Il Web forse ci rende un po' citrulli

Un noto intellettuale statunitense è preoccupato dagli effetti collaterali che produce il web sulla concentrazione e l'osservazione

Avatar di Dario D'Elia

a cura di Dario D'Elia

Il web condiziona realmente i nostri meccanismi mentali. Non si tratta di una boutade ma della teoria di un riconosciuto intellettuale statunitense che per anni ha diretto Harvard Business Review, la rivista di riferimento del management stelle e strisce.

"Ho la sensazione che Internet stia frantumando la mia capacità di concentrazione e di osservazione. La mia mente si sta abituando a raccogliere informazioni nello stesso modo in cui la rete le distribuisce: un flusso di particelle che si muovono a grande velocità. Una volta mi sentivo come un subacqueo che si immerge nel mare delle parole. Ora schizzo sulla superficie come un ragazzino su un acquascooter", ha dichiarato infatti Nicholas Carr sull'ultimo numero di The Atlantic, il mensile culturale delle elite progressiste Usa.

L'articolo in questione, titolato non a caso "Is Google making us Stoopid?" (Google ci rende stupidi?), ha accesso il dibattito nel paese. "È vero, immersi come siamo nel multitasking mentale appena ci sediamo per leggere un documento di qualche pagina o un libro, ci sentiamo a disagio dopo pochi paragrafi. Voltiamo pagina e siamo già pronti per un link", ha ricordato l’intellettuale britannico Andrew Sullivan, collaboratore dell’Atlantic.

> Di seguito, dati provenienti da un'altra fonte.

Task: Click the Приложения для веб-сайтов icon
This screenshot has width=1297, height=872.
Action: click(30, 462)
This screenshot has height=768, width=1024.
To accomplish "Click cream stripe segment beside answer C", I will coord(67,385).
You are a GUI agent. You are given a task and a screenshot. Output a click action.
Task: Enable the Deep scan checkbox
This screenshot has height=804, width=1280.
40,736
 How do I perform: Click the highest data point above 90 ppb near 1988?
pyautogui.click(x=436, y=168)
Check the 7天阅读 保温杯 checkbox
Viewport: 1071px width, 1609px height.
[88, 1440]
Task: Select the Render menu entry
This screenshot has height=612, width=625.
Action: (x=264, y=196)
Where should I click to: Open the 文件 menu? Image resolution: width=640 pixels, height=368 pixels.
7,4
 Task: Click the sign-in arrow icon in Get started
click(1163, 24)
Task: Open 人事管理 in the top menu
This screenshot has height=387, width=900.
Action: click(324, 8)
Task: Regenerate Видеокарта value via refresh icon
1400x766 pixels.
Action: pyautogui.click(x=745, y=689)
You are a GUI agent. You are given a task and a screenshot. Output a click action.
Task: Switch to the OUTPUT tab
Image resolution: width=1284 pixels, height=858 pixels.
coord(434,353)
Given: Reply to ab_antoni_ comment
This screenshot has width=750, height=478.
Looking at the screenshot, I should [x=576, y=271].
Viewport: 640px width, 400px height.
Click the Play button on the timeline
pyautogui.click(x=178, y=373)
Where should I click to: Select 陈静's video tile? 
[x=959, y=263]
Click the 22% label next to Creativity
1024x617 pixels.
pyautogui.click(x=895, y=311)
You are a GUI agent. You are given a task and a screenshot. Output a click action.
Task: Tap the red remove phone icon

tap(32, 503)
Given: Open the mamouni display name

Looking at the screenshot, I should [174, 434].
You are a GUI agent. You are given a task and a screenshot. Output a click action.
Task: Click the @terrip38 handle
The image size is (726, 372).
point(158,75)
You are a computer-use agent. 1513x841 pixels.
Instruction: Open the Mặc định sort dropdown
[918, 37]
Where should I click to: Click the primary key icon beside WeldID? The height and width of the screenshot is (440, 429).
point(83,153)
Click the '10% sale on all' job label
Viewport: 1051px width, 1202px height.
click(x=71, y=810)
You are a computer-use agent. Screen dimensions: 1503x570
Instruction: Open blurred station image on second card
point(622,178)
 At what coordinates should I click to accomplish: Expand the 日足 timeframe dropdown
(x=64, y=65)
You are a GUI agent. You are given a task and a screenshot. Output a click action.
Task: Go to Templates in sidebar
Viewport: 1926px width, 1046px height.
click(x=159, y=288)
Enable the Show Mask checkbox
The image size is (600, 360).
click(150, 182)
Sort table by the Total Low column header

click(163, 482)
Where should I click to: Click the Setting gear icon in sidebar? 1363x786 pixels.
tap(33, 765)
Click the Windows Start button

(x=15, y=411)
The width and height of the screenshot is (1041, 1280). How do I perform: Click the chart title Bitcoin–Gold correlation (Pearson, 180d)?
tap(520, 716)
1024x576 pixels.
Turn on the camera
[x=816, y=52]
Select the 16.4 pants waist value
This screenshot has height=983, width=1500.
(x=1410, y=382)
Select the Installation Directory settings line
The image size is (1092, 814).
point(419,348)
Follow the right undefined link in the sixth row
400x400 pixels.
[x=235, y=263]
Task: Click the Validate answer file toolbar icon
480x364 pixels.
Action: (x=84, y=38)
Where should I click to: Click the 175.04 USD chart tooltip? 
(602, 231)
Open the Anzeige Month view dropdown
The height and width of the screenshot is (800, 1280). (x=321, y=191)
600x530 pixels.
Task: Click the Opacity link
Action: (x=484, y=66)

Fanno eco le dichiarazioni del premio Pulitzer Leonard Pitts. "Leggo l’Atlantic e scopro di non essere il solo che sta perdendo l’abitudine alla lettura. Ormai riesco a digerire la scrittura solo a piccoli blocchi. Datemi un testo di più pagine e vengo subito assalito dal desiderio incontenibile di controllare la mia posta elettronica. È tutto così dispersivo. Eppure vedo meno tv e sono meno indaffarato di dieci anni fa. Giorni fa mi hanno dato da recensire un libro. Avevo pochissimo tempo per leggerlo. È stata una fatica tremenda. Mi sono imposto di restare per ore su una sedia scomodissima. Ce l’ho fatta, ma alla fine avevo una sensazione di vuoto, di colpa per essermi allontanato per tanto tempo dal mondo", ha sottolineato il giornalista.

Per Carr, comunque, non si tratta di una posizione luddista o anti-tecnologica bensì di una considerazione frutto dei suoi incontri professionali, e non della sua attività di ricercatore nel campo della Comunicazione e anche del blogging.

"Sono sensazioni, non pretendo di illustrare una verità scientifica. Del resto anche nel XV secolo Gutenberg fu messo sotto accusa da chi riteneva che la stampa avrebbe avuto un impatto disastroso sulla struttura sociale. Quindi farete bene ad essere scettici del mio scetticismo", ha ironicamente concluso Carr.